◆ Set exercise: Copy out, unchanged, the lines of the material between the line containing "นักวิชาการชี้ เหตุที่รัฐไทยต้องเล่นงานวัดพระธรรมกาย พิชิต" and the line containing "Why Many Property", both of those lines included.

# Start of Supplied material

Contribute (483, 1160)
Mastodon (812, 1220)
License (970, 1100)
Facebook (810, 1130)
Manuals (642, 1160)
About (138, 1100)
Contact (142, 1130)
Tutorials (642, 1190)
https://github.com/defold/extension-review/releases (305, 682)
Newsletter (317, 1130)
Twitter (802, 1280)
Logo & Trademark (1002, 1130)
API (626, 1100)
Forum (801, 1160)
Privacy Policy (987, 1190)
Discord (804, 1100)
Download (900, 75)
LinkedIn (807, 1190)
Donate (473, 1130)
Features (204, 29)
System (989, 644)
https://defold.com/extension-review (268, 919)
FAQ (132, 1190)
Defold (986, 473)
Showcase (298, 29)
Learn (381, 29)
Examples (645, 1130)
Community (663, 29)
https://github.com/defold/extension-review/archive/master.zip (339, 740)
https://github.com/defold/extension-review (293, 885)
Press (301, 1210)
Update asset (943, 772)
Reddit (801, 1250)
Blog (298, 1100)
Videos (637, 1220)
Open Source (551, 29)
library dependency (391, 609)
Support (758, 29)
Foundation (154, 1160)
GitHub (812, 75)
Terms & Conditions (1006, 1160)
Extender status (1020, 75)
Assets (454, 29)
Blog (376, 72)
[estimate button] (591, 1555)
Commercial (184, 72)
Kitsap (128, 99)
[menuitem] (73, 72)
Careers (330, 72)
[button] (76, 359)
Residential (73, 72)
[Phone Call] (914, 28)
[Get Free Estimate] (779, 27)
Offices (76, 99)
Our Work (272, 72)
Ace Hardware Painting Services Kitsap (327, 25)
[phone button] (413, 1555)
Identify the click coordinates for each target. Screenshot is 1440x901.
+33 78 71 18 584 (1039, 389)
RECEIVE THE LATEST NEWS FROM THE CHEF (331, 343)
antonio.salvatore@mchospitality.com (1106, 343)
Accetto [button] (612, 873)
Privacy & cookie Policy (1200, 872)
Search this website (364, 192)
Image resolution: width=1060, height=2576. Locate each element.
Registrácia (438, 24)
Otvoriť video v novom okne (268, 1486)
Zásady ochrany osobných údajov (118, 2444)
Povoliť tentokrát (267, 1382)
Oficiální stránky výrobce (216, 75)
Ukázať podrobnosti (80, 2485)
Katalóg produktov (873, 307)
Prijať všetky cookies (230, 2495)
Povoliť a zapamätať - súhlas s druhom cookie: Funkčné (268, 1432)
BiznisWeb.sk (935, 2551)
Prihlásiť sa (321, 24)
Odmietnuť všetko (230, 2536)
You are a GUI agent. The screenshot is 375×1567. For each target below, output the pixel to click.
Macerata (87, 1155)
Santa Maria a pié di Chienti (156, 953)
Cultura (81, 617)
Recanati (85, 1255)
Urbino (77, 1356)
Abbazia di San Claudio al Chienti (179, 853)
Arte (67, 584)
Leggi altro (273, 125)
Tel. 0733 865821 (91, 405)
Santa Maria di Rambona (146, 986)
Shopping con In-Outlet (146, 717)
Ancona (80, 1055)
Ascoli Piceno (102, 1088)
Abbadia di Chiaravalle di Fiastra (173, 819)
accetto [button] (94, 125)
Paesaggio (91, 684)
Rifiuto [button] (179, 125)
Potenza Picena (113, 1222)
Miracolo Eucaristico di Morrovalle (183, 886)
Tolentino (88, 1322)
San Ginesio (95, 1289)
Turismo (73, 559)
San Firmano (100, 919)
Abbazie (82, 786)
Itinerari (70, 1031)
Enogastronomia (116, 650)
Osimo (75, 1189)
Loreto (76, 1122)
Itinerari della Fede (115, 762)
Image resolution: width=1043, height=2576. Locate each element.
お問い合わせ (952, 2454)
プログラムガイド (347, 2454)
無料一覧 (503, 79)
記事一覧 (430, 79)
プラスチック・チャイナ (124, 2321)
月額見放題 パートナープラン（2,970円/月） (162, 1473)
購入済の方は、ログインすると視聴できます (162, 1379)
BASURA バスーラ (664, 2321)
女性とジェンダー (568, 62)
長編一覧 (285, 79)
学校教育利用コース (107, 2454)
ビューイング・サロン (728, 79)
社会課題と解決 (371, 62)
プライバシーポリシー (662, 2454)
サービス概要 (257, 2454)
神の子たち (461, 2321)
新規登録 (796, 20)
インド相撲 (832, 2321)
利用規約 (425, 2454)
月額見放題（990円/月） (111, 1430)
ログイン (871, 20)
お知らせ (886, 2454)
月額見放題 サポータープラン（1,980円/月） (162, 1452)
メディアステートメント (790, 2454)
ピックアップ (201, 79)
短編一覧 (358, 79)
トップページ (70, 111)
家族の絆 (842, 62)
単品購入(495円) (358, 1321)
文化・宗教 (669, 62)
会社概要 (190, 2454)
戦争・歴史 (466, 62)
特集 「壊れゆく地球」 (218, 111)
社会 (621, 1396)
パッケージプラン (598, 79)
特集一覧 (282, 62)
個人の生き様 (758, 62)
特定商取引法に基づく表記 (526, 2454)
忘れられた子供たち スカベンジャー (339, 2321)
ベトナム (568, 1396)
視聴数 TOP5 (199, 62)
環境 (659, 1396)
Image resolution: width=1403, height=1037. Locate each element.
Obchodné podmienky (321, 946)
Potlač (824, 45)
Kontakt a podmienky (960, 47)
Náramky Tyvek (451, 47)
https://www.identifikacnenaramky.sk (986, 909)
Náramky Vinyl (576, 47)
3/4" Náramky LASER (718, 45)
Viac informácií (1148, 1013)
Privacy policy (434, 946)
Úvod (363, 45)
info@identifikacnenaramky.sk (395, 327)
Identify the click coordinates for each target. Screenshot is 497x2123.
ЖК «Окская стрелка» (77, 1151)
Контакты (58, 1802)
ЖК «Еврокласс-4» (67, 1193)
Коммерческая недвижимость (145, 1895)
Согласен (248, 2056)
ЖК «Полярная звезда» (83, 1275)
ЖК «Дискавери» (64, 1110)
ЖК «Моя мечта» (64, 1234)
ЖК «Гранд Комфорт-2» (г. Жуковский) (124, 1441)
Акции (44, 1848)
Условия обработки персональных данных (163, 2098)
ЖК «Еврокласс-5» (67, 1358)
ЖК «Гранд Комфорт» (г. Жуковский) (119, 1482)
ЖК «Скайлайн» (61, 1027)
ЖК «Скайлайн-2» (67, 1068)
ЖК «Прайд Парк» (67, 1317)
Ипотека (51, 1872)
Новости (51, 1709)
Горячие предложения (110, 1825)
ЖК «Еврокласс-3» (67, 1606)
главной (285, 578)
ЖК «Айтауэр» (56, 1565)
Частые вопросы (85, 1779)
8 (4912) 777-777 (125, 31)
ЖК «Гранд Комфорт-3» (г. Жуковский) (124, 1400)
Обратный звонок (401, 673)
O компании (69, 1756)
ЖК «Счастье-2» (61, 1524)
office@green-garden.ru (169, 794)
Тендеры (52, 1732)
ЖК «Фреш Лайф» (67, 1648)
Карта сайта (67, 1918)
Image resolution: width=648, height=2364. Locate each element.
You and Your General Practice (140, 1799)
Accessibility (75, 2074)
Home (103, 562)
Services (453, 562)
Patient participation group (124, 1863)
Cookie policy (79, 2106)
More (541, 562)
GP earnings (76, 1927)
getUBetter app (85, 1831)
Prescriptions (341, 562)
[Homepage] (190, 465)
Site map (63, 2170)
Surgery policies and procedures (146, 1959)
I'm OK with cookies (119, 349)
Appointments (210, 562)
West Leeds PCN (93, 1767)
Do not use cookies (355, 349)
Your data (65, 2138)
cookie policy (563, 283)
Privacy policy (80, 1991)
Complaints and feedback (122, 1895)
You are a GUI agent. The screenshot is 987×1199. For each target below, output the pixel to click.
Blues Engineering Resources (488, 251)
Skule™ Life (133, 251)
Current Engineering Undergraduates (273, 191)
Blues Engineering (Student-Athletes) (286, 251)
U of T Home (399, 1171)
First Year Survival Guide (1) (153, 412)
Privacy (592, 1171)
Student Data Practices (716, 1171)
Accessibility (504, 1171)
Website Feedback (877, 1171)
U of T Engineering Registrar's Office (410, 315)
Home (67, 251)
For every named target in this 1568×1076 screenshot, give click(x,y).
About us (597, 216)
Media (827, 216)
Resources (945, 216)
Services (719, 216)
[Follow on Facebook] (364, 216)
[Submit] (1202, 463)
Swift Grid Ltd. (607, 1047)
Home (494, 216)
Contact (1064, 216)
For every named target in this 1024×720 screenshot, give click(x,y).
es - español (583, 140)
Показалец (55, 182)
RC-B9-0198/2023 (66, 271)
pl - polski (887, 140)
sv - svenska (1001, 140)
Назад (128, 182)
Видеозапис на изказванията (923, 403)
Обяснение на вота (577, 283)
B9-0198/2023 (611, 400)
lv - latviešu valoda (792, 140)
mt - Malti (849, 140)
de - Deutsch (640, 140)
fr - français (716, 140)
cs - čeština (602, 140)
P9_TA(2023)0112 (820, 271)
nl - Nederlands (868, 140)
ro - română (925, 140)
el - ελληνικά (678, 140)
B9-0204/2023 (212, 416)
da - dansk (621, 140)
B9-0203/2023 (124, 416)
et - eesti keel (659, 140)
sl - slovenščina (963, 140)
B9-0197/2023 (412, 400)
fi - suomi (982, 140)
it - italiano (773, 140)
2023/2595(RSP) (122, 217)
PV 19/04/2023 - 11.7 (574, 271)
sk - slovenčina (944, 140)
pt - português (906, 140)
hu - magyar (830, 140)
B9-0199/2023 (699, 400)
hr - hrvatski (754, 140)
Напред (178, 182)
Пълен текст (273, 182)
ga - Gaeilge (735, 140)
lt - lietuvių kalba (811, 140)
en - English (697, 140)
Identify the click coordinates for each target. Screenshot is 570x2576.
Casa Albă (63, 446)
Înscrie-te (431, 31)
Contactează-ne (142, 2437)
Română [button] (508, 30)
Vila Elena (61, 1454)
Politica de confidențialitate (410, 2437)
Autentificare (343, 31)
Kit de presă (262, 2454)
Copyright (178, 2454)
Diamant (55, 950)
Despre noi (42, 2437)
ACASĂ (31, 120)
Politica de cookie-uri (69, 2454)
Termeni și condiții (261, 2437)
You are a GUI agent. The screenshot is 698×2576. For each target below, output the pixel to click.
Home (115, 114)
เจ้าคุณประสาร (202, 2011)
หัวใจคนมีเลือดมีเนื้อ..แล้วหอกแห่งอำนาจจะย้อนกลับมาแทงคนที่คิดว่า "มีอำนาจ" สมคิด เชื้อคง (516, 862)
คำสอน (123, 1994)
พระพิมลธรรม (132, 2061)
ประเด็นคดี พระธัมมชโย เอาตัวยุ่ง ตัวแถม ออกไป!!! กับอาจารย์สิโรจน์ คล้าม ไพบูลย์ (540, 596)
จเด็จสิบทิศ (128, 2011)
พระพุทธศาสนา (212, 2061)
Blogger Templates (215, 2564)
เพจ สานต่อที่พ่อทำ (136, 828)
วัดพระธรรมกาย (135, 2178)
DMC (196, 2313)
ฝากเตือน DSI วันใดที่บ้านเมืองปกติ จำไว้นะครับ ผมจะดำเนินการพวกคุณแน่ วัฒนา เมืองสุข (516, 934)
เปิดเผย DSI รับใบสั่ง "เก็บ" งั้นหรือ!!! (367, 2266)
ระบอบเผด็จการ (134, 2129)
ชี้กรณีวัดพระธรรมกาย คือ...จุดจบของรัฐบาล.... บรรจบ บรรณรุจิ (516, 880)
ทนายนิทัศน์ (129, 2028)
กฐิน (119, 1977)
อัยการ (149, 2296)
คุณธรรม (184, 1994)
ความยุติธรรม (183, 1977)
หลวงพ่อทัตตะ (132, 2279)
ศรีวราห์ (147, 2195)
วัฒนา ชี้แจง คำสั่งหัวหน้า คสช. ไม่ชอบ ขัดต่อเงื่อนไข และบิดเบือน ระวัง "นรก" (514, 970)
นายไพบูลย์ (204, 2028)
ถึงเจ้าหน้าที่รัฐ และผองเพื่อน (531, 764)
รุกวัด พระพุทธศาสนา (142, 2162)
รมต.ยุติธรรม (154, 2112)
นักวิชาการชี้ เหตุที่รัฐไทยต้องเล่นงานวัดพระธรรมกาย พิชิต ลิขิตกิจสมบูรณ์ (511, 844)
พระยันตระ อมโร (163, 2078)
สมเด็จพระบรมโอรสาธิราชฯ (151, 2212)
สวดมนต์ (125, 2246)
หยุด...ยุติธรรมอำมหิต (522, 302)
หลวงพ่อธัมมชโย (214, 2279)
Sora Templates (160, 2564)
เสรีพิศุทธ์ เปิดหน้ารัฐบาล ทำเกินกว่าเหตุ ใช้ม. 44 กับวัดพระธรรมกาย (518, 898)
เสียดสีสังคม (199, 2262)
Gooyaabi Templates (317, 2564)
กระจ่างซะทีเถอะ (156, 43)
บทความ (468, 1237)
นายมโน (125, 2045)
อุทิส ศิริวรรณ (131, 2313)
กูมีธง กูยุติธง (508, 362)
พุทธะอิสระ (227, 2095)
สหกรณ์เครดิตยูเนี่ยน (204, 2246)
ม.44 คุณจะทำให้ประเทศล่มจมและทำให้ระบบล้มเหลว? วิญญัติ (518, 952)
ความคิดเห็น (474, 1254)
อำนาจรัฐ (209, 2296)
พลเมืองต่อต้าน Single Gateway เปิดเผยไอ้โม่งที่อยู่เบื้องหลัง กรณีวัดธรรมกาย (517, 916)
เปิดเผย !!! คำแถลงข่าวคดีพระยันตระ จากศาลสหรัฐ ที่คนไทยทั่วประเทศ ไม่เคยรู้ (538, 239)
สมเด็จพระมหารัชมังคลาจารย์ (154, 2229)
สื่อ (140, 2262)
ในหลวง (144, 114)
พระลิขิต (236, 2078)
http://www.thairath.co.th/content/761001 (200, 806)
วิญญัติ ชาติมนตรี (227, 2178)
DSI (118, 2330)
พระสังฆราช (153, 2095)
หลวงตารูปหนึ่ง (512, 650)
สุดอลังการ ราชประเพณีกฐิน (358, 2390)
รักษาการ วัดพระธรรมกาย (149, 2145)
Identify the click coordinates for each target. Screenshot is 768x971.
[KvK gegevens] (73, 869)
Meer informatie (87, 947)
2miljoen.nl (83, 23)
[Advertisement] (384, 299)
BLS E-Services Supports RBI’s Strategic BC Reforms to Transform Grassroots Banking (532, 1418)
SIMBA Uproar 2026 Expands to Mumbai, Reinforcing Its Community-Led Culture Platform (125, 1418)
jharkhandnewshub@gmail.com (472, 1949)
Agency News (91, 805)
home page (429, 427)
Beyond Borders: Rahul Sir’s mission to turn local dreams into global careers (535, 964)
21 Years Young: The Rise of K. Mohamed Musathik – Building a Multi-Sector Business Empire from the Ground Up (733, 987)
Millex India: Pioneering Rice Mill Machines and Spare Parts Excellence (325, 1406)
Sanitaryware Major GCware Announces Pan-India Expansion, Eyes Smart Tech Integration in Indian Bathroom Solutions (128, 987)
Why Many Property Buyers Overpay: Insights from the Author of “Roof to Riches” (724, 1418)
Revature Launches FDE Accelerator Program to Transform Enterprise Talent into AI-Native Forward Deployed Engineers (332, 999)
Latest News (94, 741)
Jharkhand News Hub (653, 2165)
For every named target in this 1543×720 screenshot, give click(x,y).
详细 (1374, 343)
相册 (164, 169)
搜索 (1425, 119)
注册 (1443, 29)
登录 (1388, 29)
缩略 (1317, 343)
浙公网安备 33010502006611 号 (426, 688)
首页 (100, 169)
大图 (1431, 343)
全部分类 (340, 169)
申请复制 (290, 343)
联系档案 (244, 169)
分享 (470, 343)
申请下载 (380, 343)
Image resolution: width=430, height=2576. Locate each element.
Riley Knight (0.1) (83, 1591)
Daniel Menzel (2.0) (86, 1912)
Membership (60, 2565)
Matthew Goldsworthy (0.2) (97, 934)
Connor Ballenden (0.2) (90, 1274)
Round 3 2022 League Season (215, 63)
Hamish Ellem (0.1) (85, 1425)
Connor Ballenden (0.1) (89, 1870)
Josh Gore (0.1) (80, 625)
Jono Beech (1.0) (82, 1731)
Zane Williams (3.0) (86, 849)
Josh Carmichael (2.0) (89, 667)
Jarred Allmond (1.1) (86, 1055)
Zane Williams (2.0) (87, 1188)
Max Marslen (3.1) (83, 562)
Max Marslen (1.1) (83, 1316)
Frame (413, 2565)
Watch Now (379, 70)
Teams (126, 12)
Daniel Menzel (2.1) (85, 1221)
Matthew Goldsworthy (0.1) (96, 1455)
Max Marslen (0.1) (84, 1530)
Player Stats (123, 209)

# End of Supplied material

◆ Worked answer:
นักวิชาการชี้ เหตุที่รัฐไทยต้องเล่นงานวัดพระธรรมกาย พิชิต ลิขิตกิจสมบูรณ์ (511, 844)
พระยันตระ อมโร (163, 2078)
สมเด็จพระบรมโอรสาธิราชฯ (151, 2212)
สวดมนต์ (125, 2246)
หยุด...ยุติธรรมอำมหิต (522, 302)
หลวงพ่อธัมมชโย (214, 2279)
Sora Templates (160, 2564)
เสรีพิศุทธ์ เปิดหน้ารัฐบาล ทำเกินกว่าเหตุ ใช้ม. 44 กับวัดพระธรรมกาย (518, 898)
เสียดสีสังคม (199, 2262)
Gooyaabi Templates (317, 2564)
กระจ่างซะทีเถอะ (156, 43)
บทความ (468, 1237)
นายมโน (125, 2045)
อุทิส ศิริวรรณ (131, 2313)
กูมีธง กูยุติธง (508, 362)
พุทธะอิสระ (227, 2095)
สหกรณ์เครดิตยูเนี่ยน (204, 2246)
ม.44 คุณจะทำให้ประเทศล่มจมและทำให้ระบบล้มเหลว? วิญญัติ (518, 952)
ความคิดเห็น (474, 1254)
อำนาจรัฐ (209, 2296)
พลเมืองต่อต้าน Single Gateway เปิดเผยไอ้โม่งที่อยู่เบื้องหลัง กรณีวัดธรรมกาย (517, 916)
เปิดเผย !!! คำแถลงข่าวคดีพระยันตระ จากศาลสหรัฐ ที่คนไทยทั่วประเทศ ไม่เคยรู้ (538, 239)
สมเด็จพระมหารัชมังคลาจารย์ (154, 2229)
สื่อ (140, 2262)
ในหลวง (144, 114)
พระลิขิต (236, 2078)
http://www.thairath.co.th/content/761001 (200, 806)
วิญญัติ ชาติมนตรี (227, 2178)
DSI (118, 2330)
พระสังฆราช (153, 2095)
หลวงตารูปหนึ่ง (512, 650)
สุดอลังการ ราชประเพณีกฐิน (358, 2390)
รักษาการ วัดพระธรรมกาย (149, 2145)
Identify the click coordinates for each target. Screenshot is 768x971.
[KvK gegevens] (73, 869)
Meer informatie (87, 947)
2miljoen.nl (83, 23)
[Advertisement] (384, 299)
BLS E-Services Supports RBI’s Strategic BC Reforms to Transform Grassroots Banking (532, 1418)
SIMBA Uproar 2026 Expands to Mumbai, Reinforcing Its Community-Led Culture Platform (125, 1418)
jharkhandnewshub@gmail.com (472, 1949)
Agency News (91, 805)
home page (429, 427)
Beyond Borders: Rahul Sir’s mission to turn local dreams into global careers (535, 964)
21 Years Young: The Rise of K. Mohamed Musathik – Building a Multi-Sector Business Empire from the Ground Up (733, 987)
Millex India: Pioneering Rice Mill Machines and Spare Parts Excellence (325, 1406)
Sanitaryware Major GCware Announces Pan-India Expansion, Eyes Smart Tech Integration in Indian Bathroom Solutions (128, 987)
Why Many Property Buyers Overpay: Insights from the Author of “Roof to Riches” (724, 1418)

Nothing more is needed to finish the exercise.